Problem to work on
Find the line holding "[feedlyで更新情報を購読] (103, 1875)" in the entries below. Give it again exactly, along with every line after it up to and including the line holding "ACCESSORIES (1594, 95)".

Dataset entries
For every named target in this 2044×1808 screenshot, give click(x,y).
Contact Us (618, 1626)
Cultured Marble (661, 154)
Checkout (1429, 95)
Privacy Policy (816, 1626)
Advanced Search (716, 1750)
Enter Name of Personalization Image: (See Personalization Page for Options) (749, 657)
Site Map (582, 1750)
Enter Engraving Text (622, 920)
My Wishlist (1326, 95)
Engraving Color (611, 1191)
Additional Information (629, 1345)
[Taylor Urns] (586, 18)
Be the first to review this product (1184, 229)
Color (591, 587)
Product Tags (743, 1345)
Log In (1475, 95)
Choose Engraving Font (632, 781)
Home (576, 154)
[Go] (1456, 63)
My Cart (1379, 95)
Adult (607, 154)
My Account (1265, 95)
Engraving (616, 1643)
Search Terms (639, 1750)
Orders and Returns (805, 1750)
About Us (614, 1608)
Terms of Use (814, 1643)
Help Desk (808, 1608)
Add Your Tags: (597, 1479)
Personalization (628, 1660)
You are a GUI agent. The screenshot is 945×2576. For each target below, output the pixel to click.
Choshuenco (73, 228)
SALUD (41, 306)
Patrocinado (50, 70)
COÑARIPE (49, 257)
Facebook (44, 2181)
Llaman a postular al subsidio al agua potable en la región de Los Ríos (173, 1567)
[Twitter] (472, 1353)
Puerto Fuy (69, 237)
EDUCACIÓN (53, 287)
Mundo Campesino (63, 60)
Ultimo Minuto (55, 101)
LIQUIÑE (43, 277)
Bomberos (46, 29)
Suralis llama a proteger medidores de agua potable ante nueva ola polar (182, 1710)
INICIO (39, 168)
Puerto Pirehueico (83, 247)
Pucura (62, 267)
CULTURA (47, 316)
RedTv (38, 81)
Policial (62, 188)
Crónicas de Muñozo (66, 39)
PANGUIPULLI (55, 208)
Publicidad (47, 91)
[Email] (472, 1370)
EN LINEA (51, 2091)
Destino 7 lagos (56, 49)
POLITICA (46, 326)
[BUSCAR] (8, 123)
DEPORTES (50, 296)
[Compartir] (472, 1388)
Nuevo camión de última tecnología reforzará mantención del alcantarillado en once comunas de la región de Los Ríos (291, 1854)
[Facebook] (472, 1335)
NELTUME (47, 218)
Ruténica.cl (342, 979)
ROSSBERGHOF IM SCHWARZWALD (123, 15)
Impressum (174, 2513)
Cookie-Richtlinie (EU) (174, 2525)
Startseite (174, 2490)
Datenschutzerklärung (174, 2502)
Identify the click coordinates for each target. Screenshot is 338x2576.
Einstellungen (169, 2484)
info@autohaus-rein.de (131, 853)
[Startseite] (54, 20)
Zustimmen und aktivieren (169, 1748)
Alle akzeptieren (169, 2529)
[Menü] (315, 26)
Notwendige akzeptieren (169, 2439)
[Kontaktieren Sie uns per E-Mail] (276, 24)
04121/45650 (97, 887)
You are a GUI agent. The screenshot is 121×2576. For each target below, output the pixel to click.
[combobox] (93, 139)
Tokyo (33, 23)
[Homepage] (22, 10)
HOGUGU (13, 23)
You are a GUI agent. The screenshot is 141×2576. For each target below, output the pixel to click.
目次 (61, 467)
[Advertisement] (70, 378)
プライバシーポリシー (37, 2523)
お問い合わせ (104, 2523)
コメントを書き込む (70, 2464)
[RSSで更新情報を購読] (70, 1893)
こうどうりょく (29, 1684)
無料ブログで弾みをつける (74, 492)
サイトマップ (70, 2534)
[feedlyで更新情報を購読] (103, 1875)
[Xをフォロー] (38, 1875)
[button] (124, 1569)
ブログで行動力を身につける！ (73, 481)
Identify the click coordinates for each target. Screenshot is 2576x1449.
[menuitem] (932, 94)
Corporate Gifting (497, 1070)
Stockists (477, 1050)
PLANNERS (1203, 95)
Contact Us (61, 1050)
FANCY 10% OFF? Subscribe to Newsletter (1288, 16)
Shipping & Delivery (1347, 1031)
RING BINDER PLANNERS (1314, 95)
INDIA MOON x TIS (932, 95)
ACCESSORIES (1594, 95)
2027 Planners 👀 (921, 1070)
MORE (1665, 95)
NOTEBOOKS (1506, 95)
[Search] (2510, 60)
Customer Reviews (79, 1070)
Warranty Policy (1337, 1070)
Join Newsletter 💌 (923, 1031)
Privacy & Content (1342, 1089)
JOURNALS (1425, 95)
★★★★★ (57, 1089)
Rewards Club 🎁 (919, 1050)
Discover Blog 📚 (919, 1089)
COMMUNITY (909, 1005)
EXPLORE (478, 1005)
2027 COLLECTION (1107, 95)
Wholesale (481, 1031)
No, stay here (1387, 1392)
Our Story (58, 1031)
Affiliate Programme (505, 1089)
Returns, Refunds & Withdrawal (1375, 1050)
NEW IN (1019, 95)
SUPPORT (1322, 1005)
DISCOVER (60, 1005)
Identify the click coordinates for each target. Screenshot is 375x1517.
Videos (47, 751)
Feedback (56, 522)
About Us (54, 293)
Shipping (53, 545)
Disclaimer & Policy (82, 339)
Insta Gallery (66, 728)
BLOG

Answer to the exercise
[feedlyで更新情報を購読] (103, 1875)
[Xをフォロー] (38, 1875)
[button] (124, 1569)
ブログで行動力を身につける！ (73, 481)
Identify the click coordinates for each target. Screenshot is 2576x1449.
[menuitem] (932, 94)
Corporate Gifting (497, 1070)
Stockists (477, 1050)
PLANNERS (1203, 95)
Contact Us (61, 1050)
FANCY 10% OFF? Subscribe to Newsletter (1288, 16)
Shipping & Delivery (1347, 1031)
RING BINDER PLANNERS (1314, 95)
INDIA MOON x TIS (932, 95)
ACCESSORIES (1594, 95)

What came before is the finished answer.